Yes, You Choked; Yes, I’m Still Proud of You

This was the toughest loss I’ve ever had to swallow in baseball; or in sports.

For as long as I live, I’ll never forget this. I’ll never get over it. It will never be easier to accept. It will always sting. It now exists as a spot place-marked forever in my life; an irreversible eternity. Never again in my life will I allow myself to think “hey, we might really have a shot to win the whole damn thing”. Not after this. If this team couldn’t do it, I’ll never be sold again.

The Reds made the kind of history you do not want to make yesterday afternoon in Cincinnati in losing 6-4 to the San Francisco Giants.

Sometimes in loss we learn the most about ourselves.

I have never in my life seen a team scratch, claw, and fight with such life or death desperation as the Reds did after getting down 6-0 yesterday. The image that will forever stick with me yesterday was Ryan Hanigan immediately when Buster Posey connected with his grand slam home run. Don’t watch Latos. Don’t watch the crowd behind him. Don’t look at the hitter or the ball’s flight. Watch Hanigan.

I have never seen a catcher react that way to a ball in play in all my years watching the game. Hanigan turns in immediate pain, anguish, and disgust and swings his arm in angst. He knows when Posey connects that it was the kill shot. The Reds at that moment probably knew they were dead. But like a cowboy in an old Western whose gut-shot, they kept shooting until they drew their last breath.

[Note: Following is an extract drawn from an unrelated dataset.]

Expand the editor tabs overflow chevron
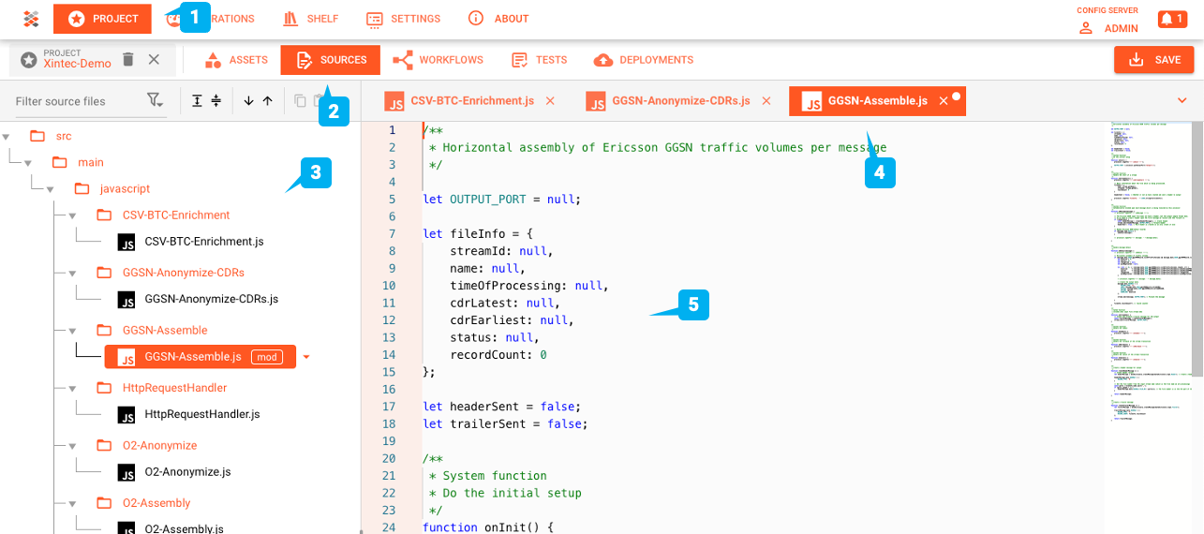tap(1181, 100)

For instance; when Jay Bruce got down 0-2 in the ninth inning, he decides that even in defeat; he’s going to make the Giants closer earn it.

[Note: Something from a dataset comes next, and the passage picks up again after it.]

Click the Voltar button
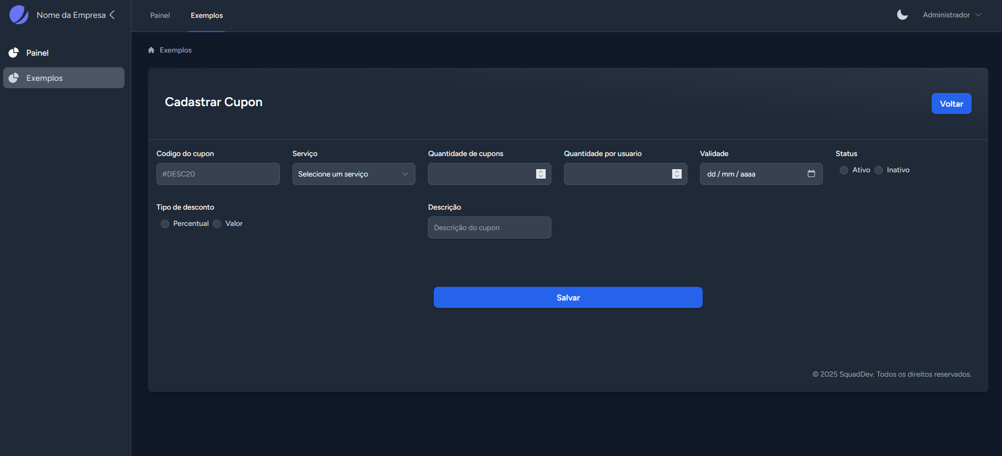The width and height of the screenshot is (1002, 456). 951,103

What ensues after Bruce gets down 0-2 in the last frame of the game and the Reds down to their final two outs of the season, was one of the gutsiest things I’ve ever seen in watching sports my entire life.

Bruce proceeds to battle Sergio Romo for 12 pitches in total as if he’s battling a damn lion or dragon. He stubbornly fouls off pitch after pitch, laying off many off-speed pitches that have long been to Bruce’s liking. As the at-bat wears onward, you realize Bruce is doing more than just trying to come up with a big swing that will result in a 3-run homer. He’s battling for himself, for his teammates, for all of us fans, and for what might have been his manager’s swansong. I don’t know what Bruce was thinking during the course of that at-bat where the Giants continually stayed away from his big time power to right field. I can only think he knew he owed it to everyone who hadn’t lost hope.

Bruce eventually flies out to right field, and the Reds came up short. But I had chills for much of that at-bat. It was a moment based on sheer will and determination. It was what baseball was all about. One man competing against another, knowing his probable fate but refusing to just roll over and die.

Forever etched in our memories is something different. I will never forget the hurt of this series collapse, but I’ll always know that the team I rooted the hardest for and held the closest to my heart fought like Hell for a different outcome, even when it would have been easiest to quit.

Like often the man who spends his days writing about them and living and dying with them, they just came up tragically short.